OpenAI Unveils Voice Engine for Synthetic Voice Generation

  • OpenAI unveils Voice Engine, an AI voice generator capable of mimicking human voices with high accuracy, raising concerns about potential misuse.
  • Despite its potential for aiding accessibility services and translation, Voice Engine prompts concerns over misinformation and fraud, with OpenAI emphasizing the need for ethical guidelines and user consent.

OpenAI recently unveiled an artificial intelligence (AI) voice generator which mimics human voices with remarkable accuracy, making the tool suitable for accessibility services but raising potential concerns over misinformation or any form of abuse.

OpenAI showcased some early tests of their Voice Engine tool on Friday. This system employs 15 seconds of samples spoken aloud from someone to generate convincing replicas of their voices in AI. Users then provide paragraphs of text which the tool read out using these synthetic voices.

OpenAI stands out among existing AI voice services as an expert at encouraging widespread acceptance and use. Their chatbot ChatGPT proved particularly adept at this feat.

AI-enhanced text-to-voice tools could aid translation services, reading assistance for children or those regaining the ability to speak again – the company claims. But some are concerned it might also promote disinformation campaigns or allow scammers to more easily commit frauds.

OpenAI states that Voice Engine is currently only being utilized by “a small group of trusted partners,” including education and health technology firms, with tests conducted using these pilot partners determining if and how it should become more widely utilized. According to OpenAI, these testers agree not to recreate people’s voices without first receiving express consent and must clearly indicate to listeners when something being heard is artificial intelligence-generated.

“OpenAI recognizes that creating speech that mimics people’s voices presents serious risks,” according to its blog post. Additionally, they acknowledge a need for major adjustments as AI-generated audio becomes more widely accessible – for instance phasing out voice authentication for bank accounts as soon as possible is one suggestion presented by OpenAI.

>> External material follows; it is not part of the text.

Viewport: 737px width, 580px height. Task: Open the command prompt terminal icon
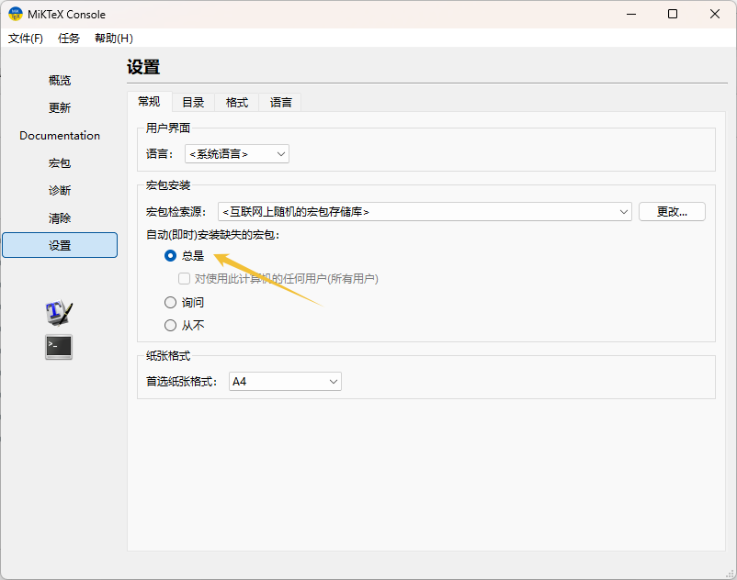(59, 347)
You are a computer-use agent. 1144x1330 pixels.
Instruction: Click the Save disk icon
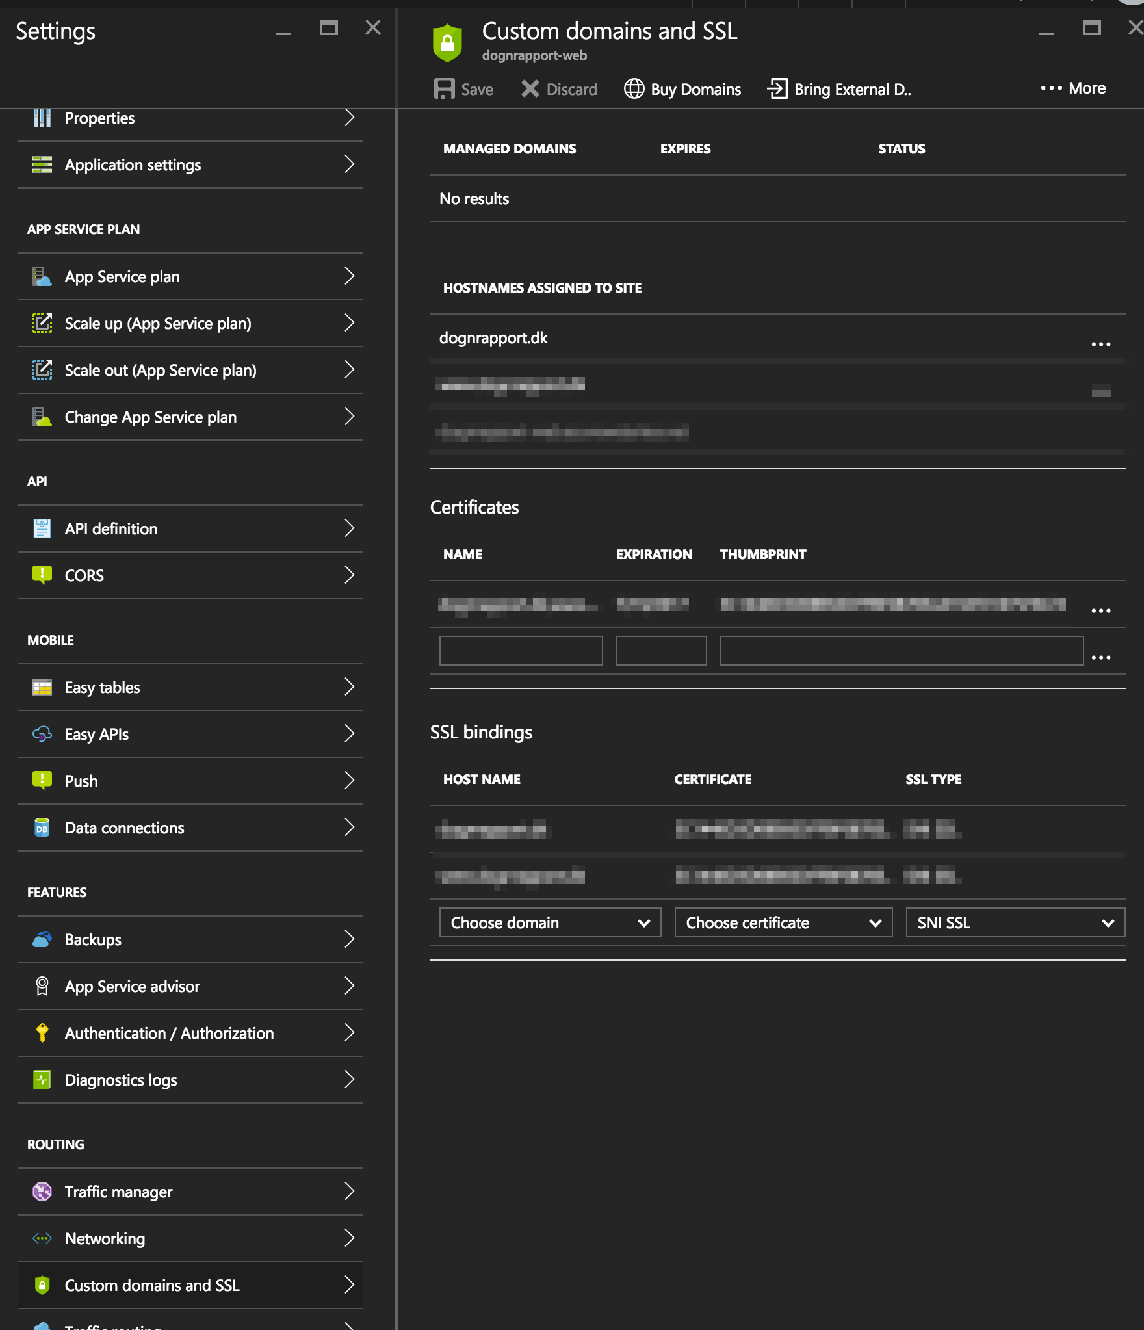444,89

“Any large deployment of synthetic voice technology should include voice authentication experiences that verify whether original speakers voluntarily contribute their voices for use by this service, as well as an anti-cloning list to detect and block creation of voices that sound too similar to notable figures,” OpenAI suggests.

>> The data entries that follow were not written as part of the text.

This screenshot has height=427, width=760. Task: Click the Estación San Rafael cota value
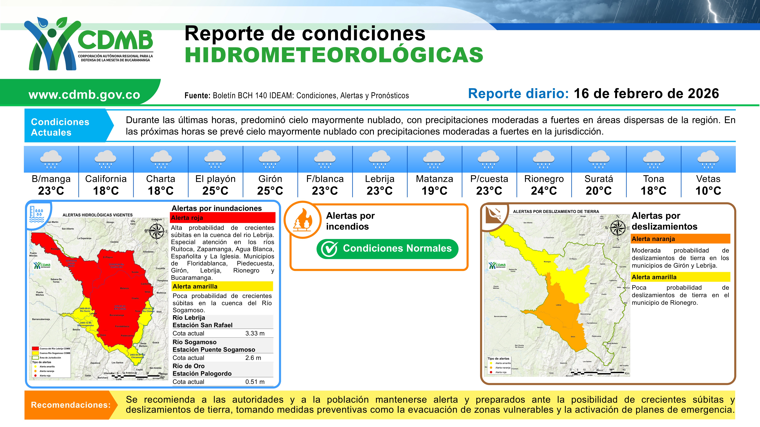pyautogui.click(x=255, y=334)
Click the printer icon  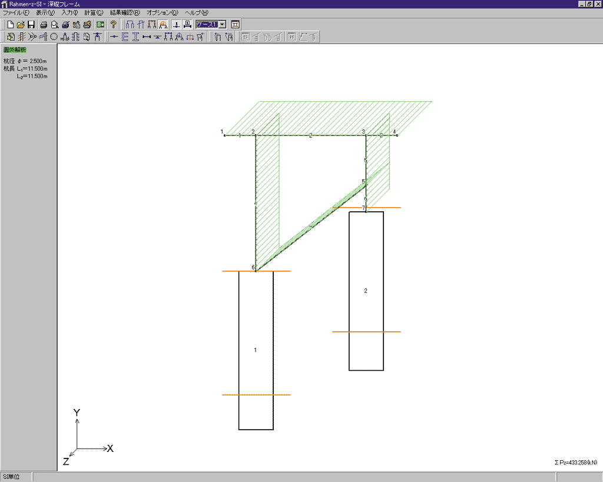coord(44,25)
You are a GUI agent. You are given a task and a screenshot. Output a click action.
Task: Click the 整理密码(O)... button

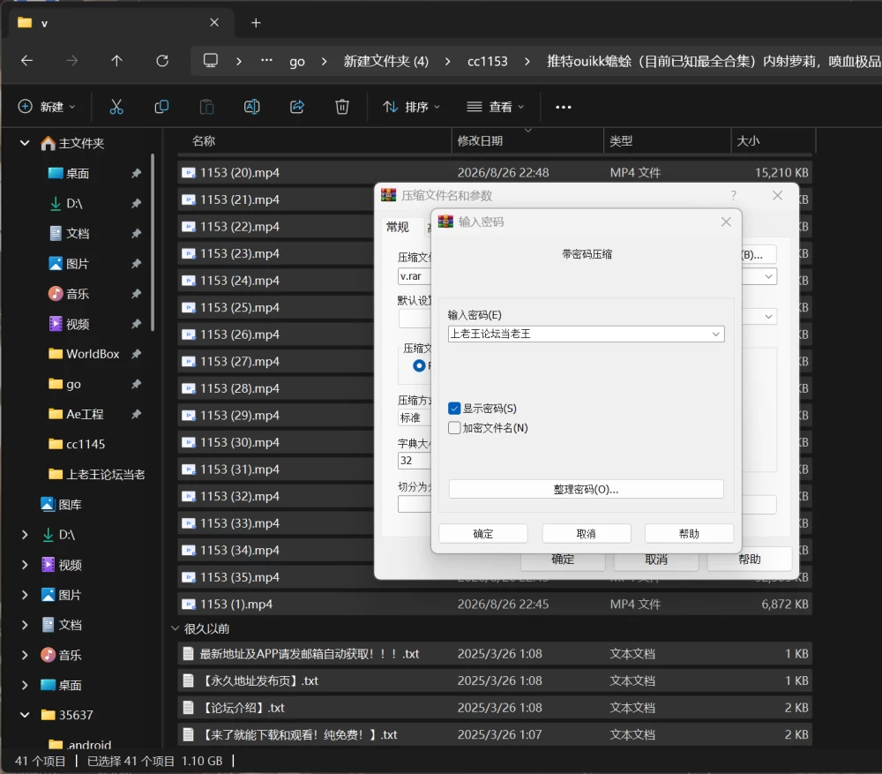click(586, 489)
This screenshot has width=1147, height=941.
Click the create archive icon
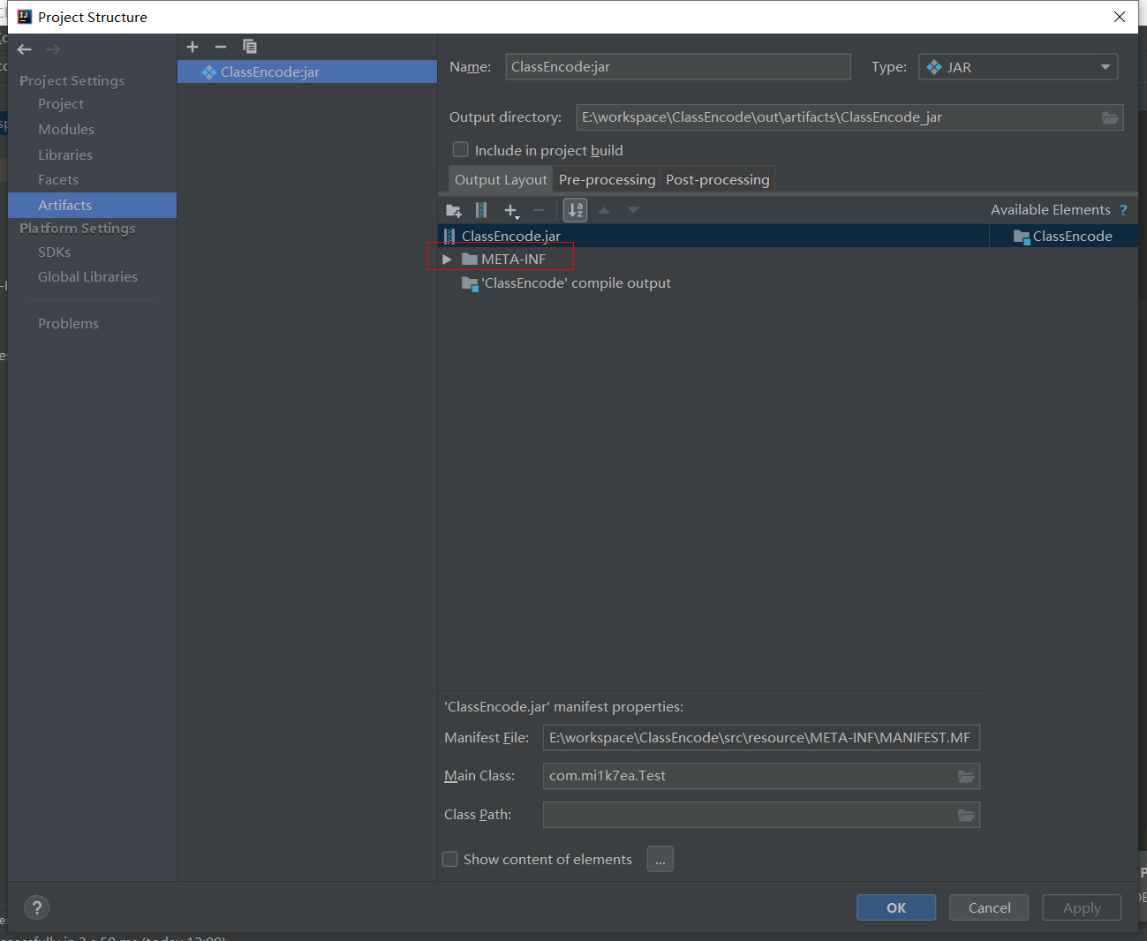click(481, 210)
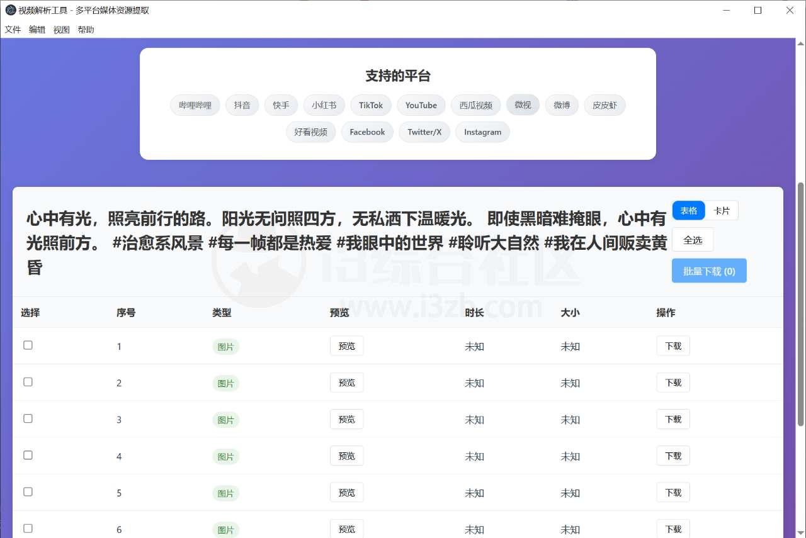The height and width of the screenshot is (538, 806).
Task: Select the Instagram platform option
Action: coord(482,132)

Voice Engine can take an audio sample in one language and translate it to multiple other ones to produce a replicate voice that speaks fluently across many others.

On its blog post, they provide an example of human reading a passage about friendship while AI generates audio that sounds similar. Each AI sample maintains tone and accent of its original speaker in each sample produced.

Below are audio samples from OpenAI to demonstrate its Voice Engine in action, specifically using real human speech as input into its tool. Watch as a clip featuring real human voices was inputted into OpenAI’s Voice Engine tool for analysis.


Voice Engine created an AI-generated voice using human samples of speech as well as written guidelines which told it what to say. Here is the resultant AI voice clip created using human samples: (AI-generated voiceclip).


Voice Engine will come as users eagerly await OpenAI’s public release of Sora, its AI-generated video tool first shown off last month. Sora promises realistic 60-second videos from text instructions with multiple characters, specific types of motion and intricate background details; OpenAI also has ChatGPT which generates images using text commands as prompts.

OpenAI also announced on Monday it is making ChatGPT available to everyone without registration – providing easy access for anyone wanting to use its services.